---------- DATASET ENTRIES ----------

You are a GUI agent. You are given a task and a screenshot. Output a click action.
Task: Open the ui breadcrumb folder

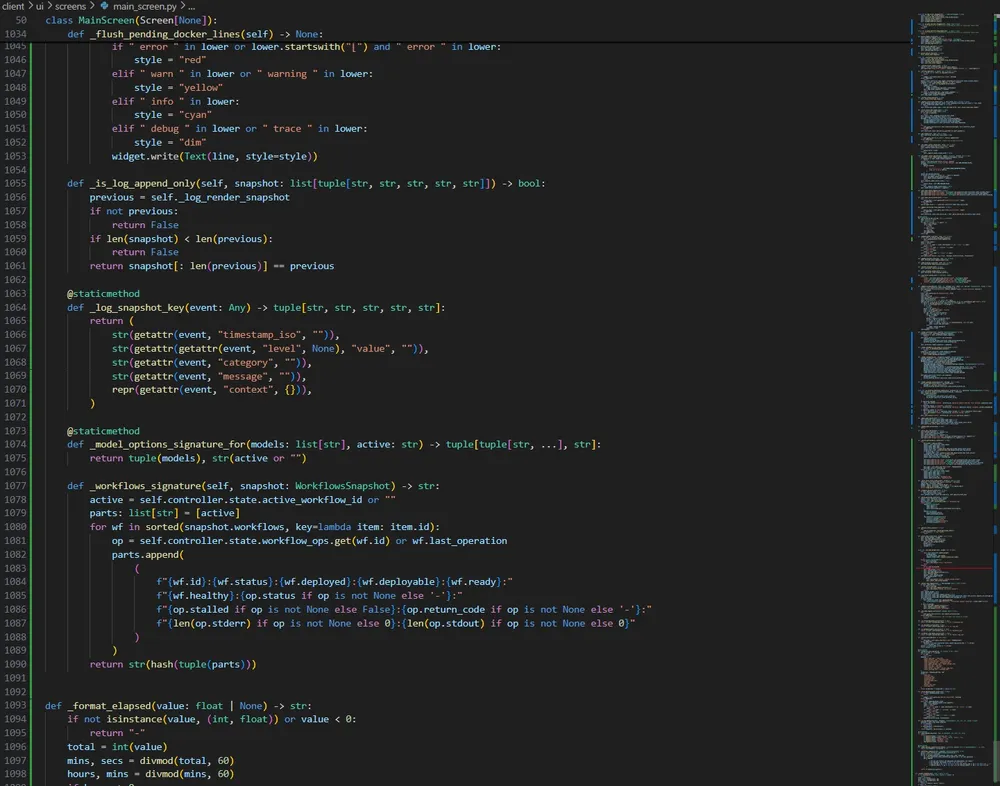coord(40,6)
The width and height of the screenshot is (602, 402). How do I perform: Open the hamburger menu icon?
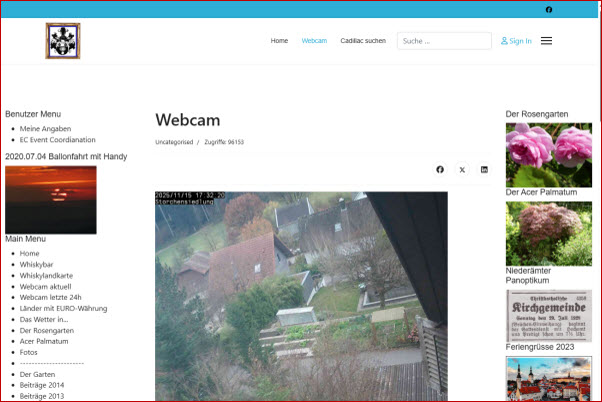point(546,41)
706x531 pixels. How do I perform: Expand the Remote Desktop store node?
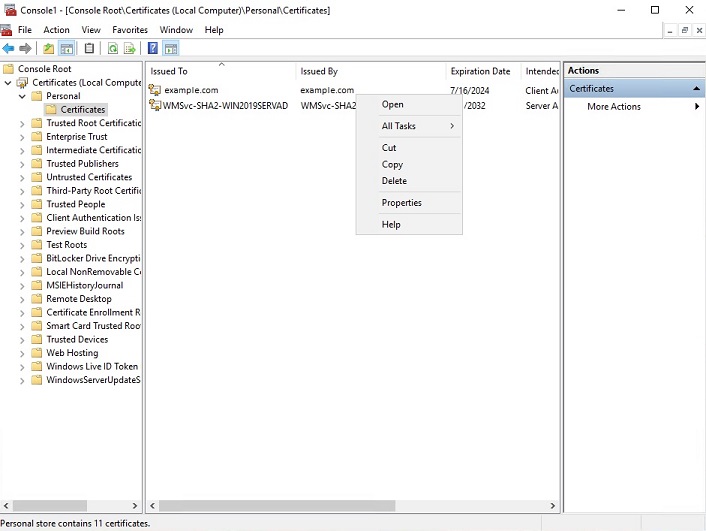[23, 299]
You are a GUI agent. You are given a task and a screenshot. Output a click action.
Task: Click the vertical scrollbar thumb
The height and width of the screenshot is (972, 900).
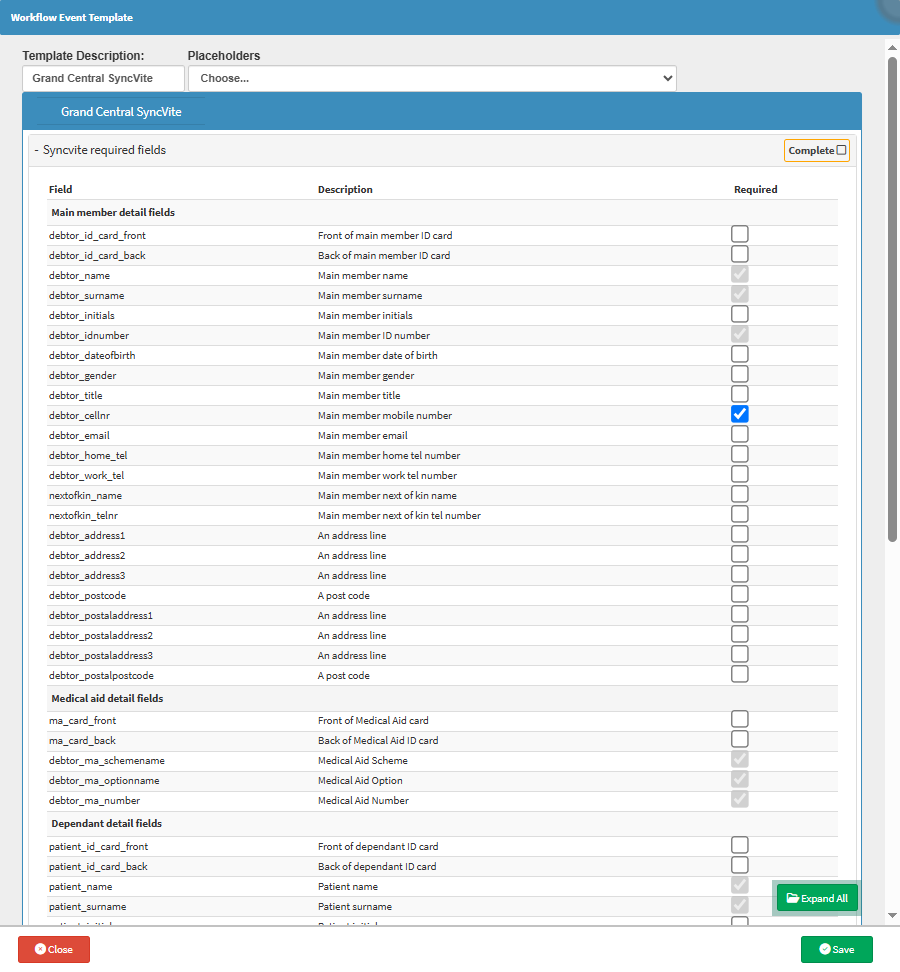tap(892, 300)
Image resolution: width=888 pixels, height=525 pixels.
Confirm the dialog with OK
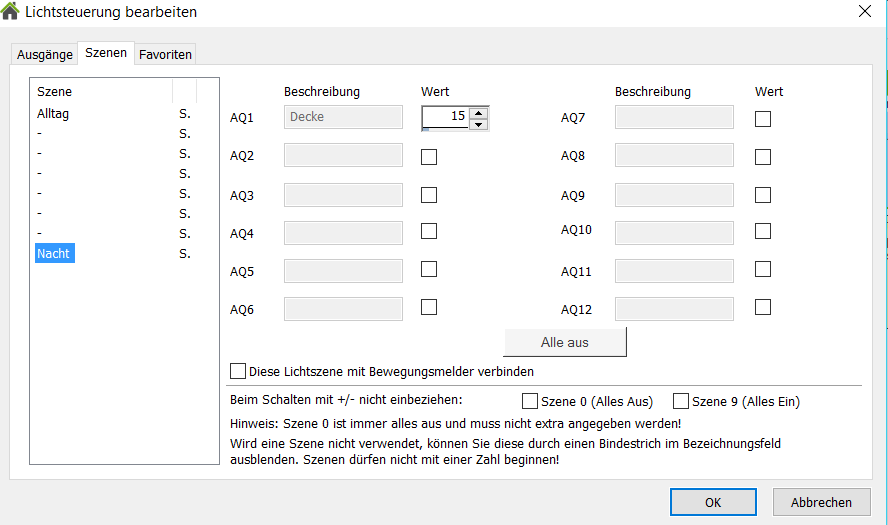click(713, 502)
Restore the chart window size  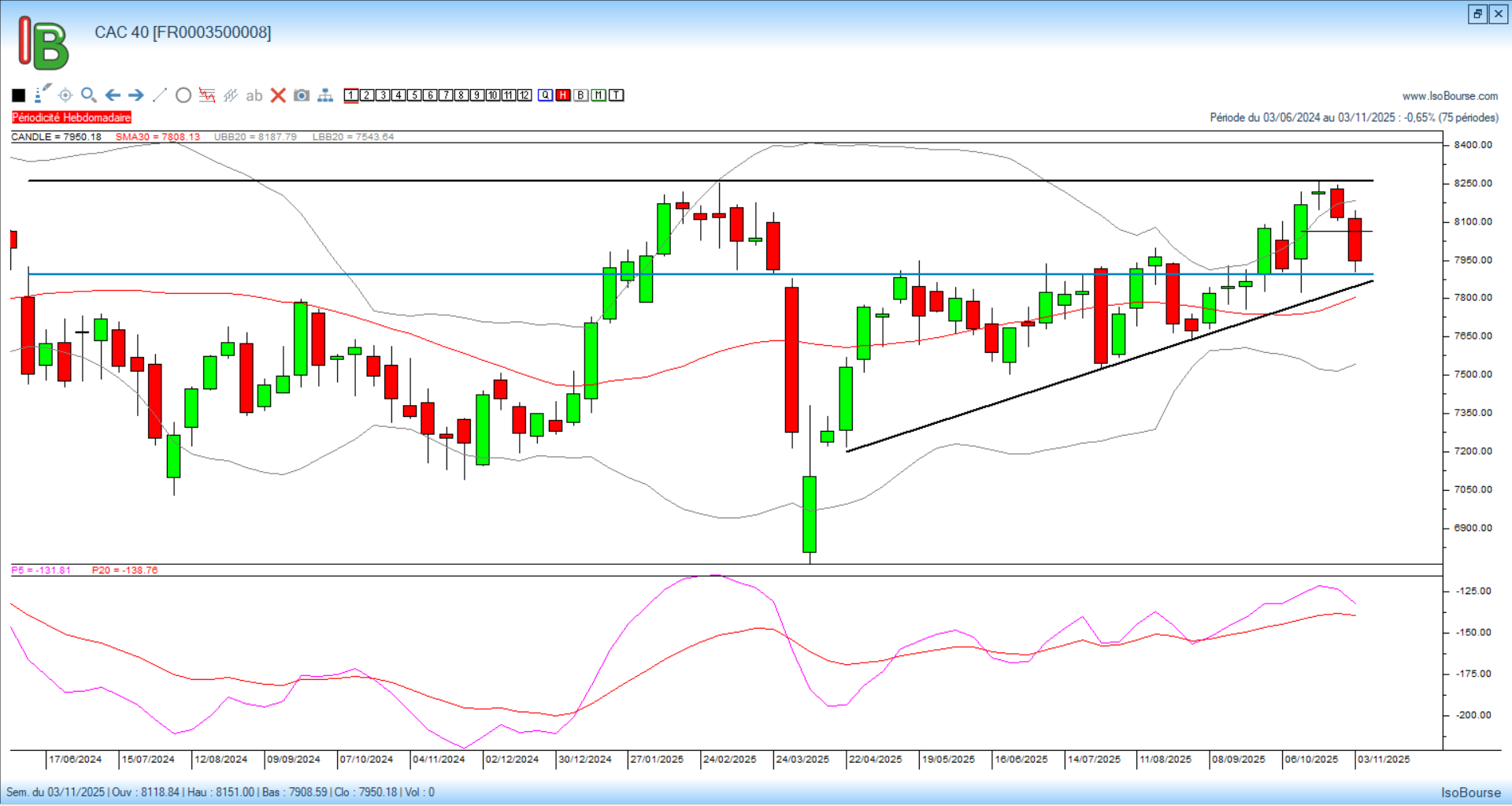[1477, 14]
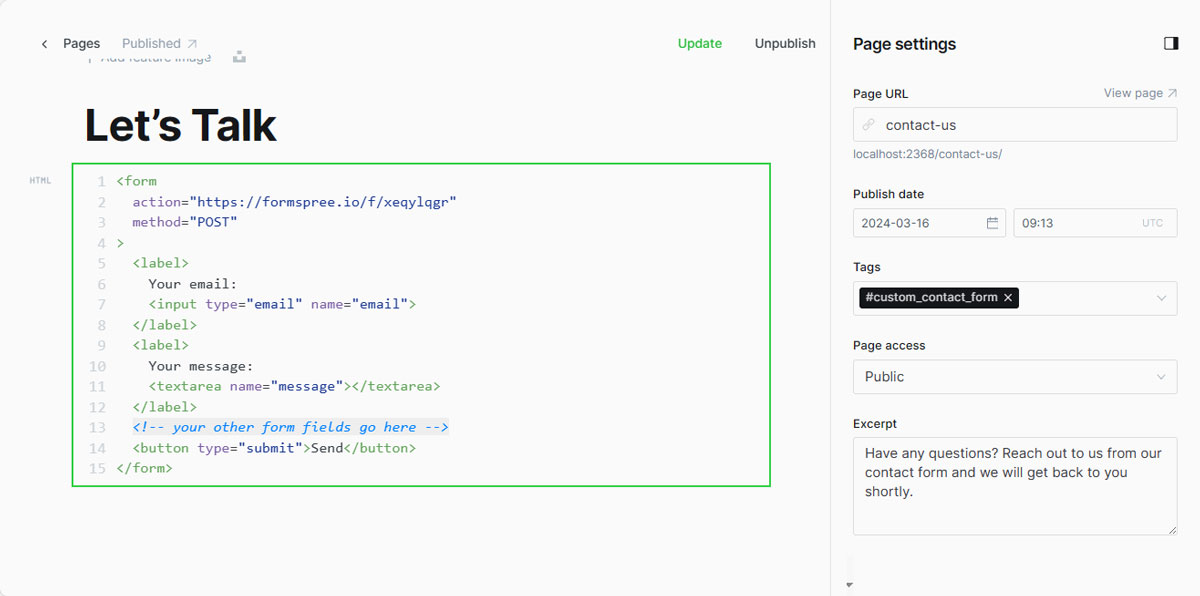Open the Published post status link
Screen dimensions: 1200x596
[151, 43]
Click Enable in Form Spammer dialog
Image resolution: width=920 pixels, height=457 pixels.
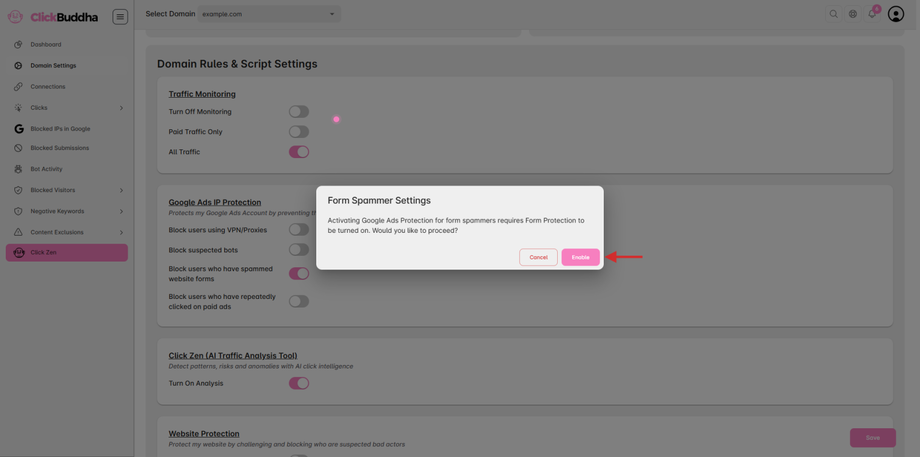pyautogui.click(x=580, y=257)
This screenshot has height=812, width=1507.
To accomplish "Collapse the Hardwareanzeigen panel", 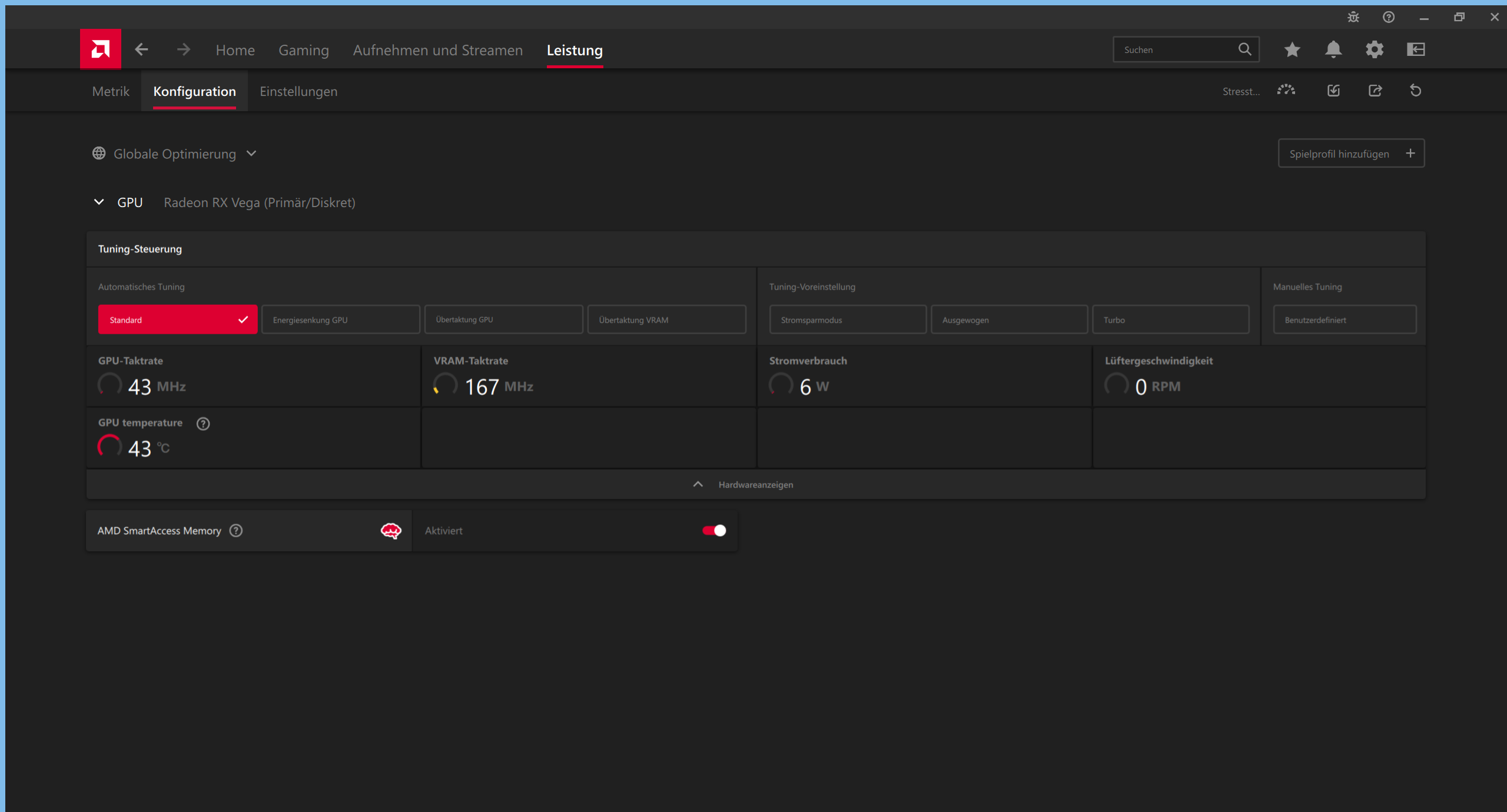I will [x=697, y=484].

----------

■ **INSTRUCTIONS TO FOLLOW**: Count the lines in the data above that contain the string "width", matching case exactly. Reply with the number only.

■ **ANSWER TO THE EXERCISE**: 5